No, they aren’t independent. I don’t see how migrations assume they are.

If I can roll back migrations without rolling back an app then I’d say
migrations assume that they are independent. Just my opinion
though and I’d really like to understand this better.

I use migrations always, I’m just not sure how robust they are, or what is the best way to use them robustly.

Cheers

Until the application is deployed for the first time, I always use a single migration that I constantly edit and reload. I use a db:reload task for this:

namespace :db do
desc ‘Wipe the database, migrate, and load fixtures’

task :reload => :environment do
raise “Will not run db:reload in production” if RAILS_ENV == ‘production’

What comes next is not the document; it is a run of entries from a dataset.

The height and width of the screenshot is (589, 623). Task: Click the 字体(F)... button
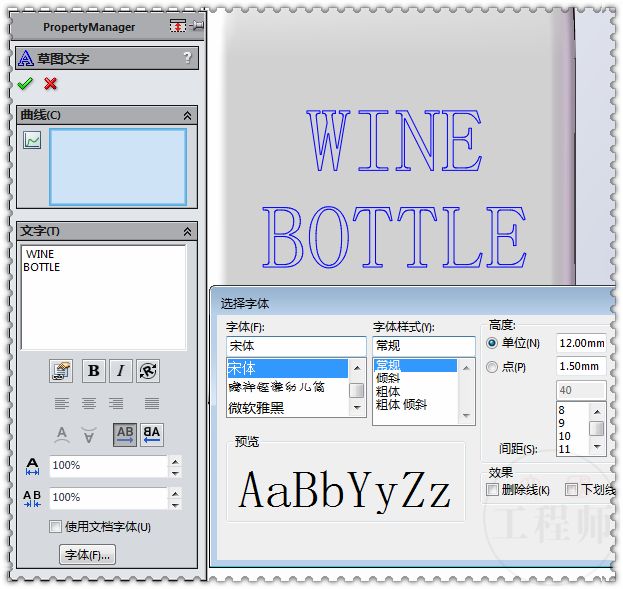(88, 554)
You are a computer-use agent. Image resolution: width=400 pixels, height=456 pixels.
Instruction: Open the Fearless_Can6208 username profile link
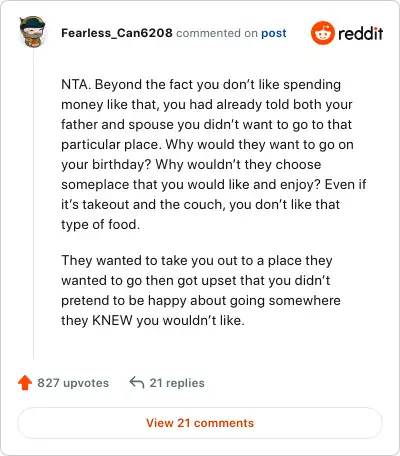point(117,33)
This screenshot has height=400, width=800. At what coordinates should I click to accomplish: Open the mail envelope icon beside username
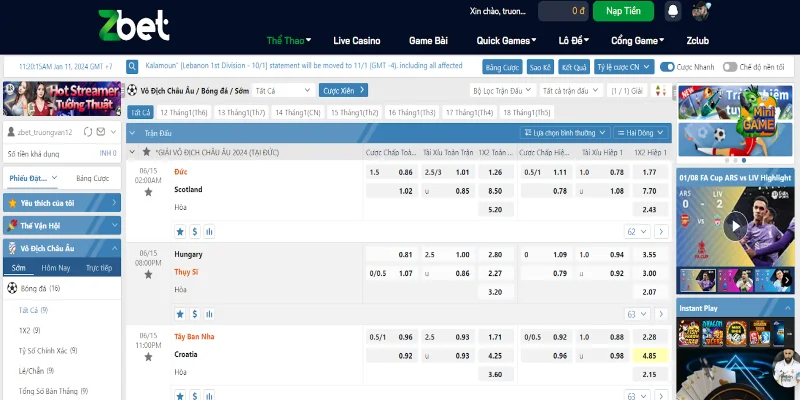[98, 132]

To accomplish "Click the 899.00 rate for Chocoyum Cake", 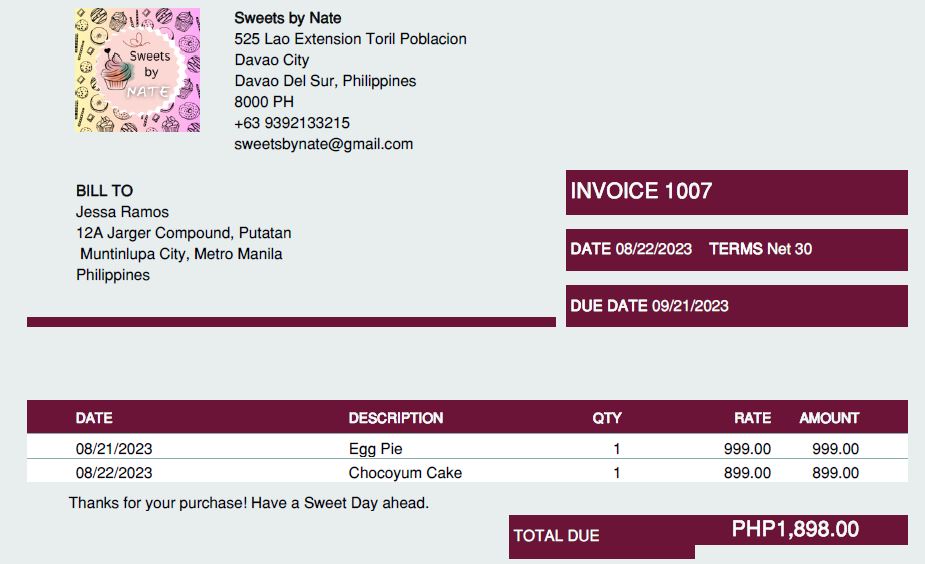I will (x=747, y=473).
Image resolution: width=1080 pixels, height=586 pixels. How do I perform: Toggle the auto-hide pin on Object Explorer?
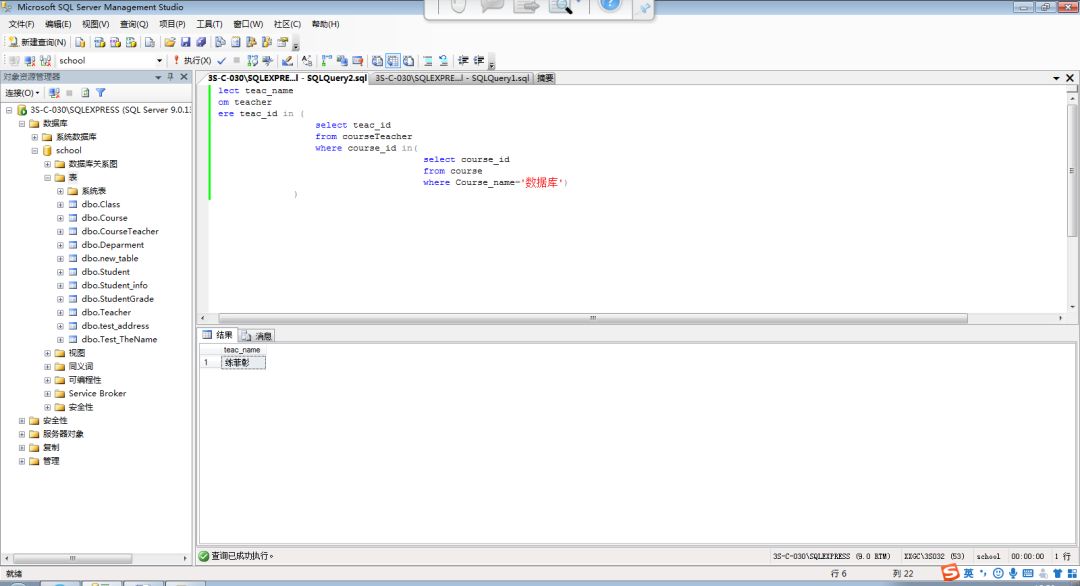170,77
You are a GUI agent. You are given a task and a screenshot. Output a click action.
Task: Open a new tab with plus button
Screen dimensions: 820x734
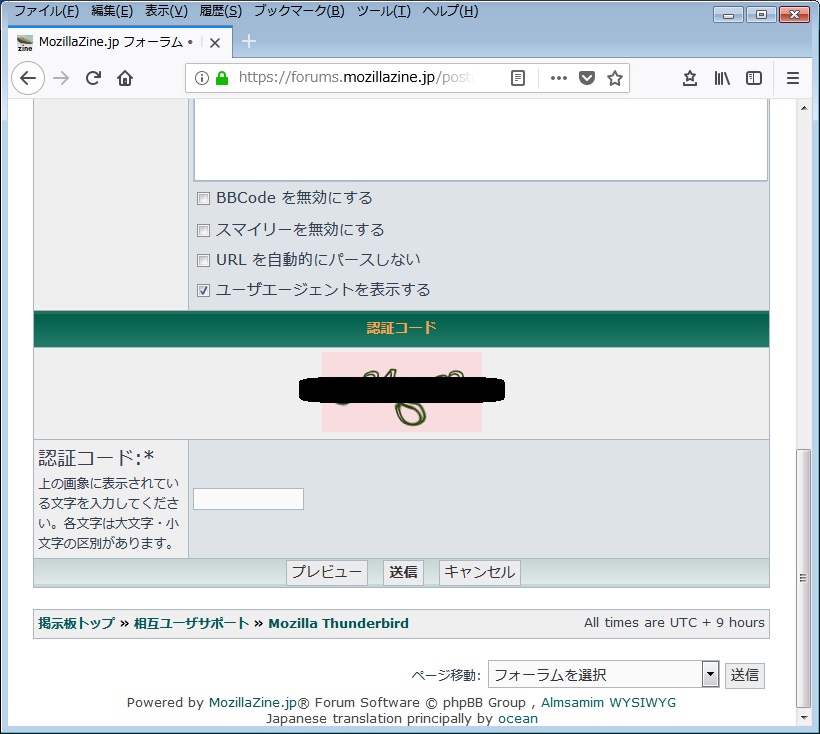pos(249,41)
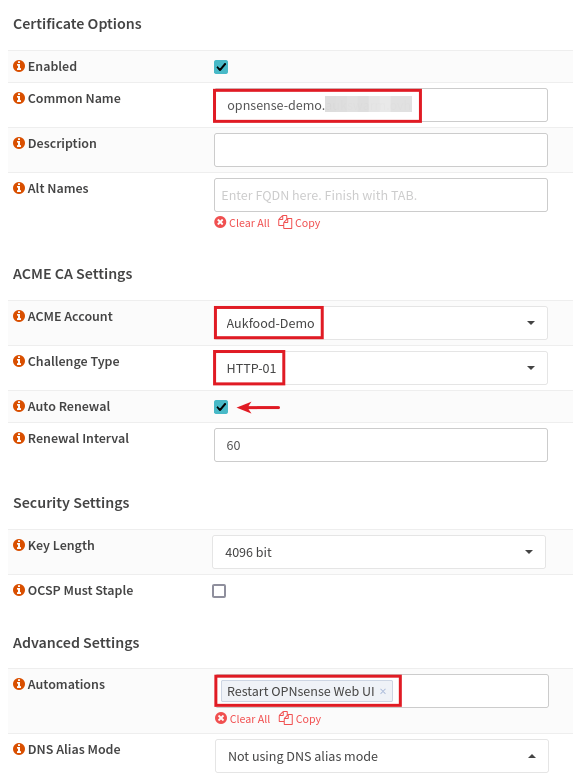
Task: Open the ACME Account dropdown
Action: 381,323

connection = ActiveRecord::Base.connection
database = connection.instance_variable_get

(’@config’)[:database]

connection.drop_database(database)
connection.create_database(database)
connection.execute("use #{database}")

Rake::Task['db:migrate'].invoke
Rake::Task['db:fixtures:load'].invoke

end
end

-Jonathan.

Well I guess where I'm not sure is what is the point of being able to roll
back the schema independantly of the app, when the application can't cope
with it.

In order for a db to be rolled back, you must use the latest version of you
apps (trunk) migration files to go back to a version that is compatible with
svn version xxx.

It's not like you can checkout svn version xxx and run the migration in it
to roll back the database, since the new migration down methods aren't
there.

Not exactly. If you wish to roll back from revision 9678 of your source
to 9542, you can look in source control and see what the most recent
migration revision was at the time of 9542's checkin. You can then
migrate back down to that version, and THEN revert your codebase to
revision 9542, and you will be in sync.

As far as looking at schema.rb for the overall view of your database, I
stupidly was not aware/thinking of this.

I still think that in _development_, the use of multiple little
migrations is a bad choice. Migration number collisions have happened
multiple times that I've seen, and I do not think it is a people
problem. If I want to create a new table (hence new migration), I
shouldn't have to yell around the office, or circulate an email saying
"Did anyone create a new migration they didn't check in? I'm making one
now, so svn ci so we don't collide".

Just because I make a new migration, I may not want to check it in
right away. What if I define a table, write the model code and a
controller, work with it a little, and decide I want to lay the table
out different? I haven't checked in, I should be able to just modify
the migration. Write more code, test some more, change the table again,
etc. When I feel satisfied enough to check in, only then should I have
to.

The idea of "concurrent" version control is that I shouldn't have to be
totally in sync with my team for everyting. If I check in a conflict,
the tool (source control) will tell me that it can't merge it, and then
I will use my brain to merge the files myself.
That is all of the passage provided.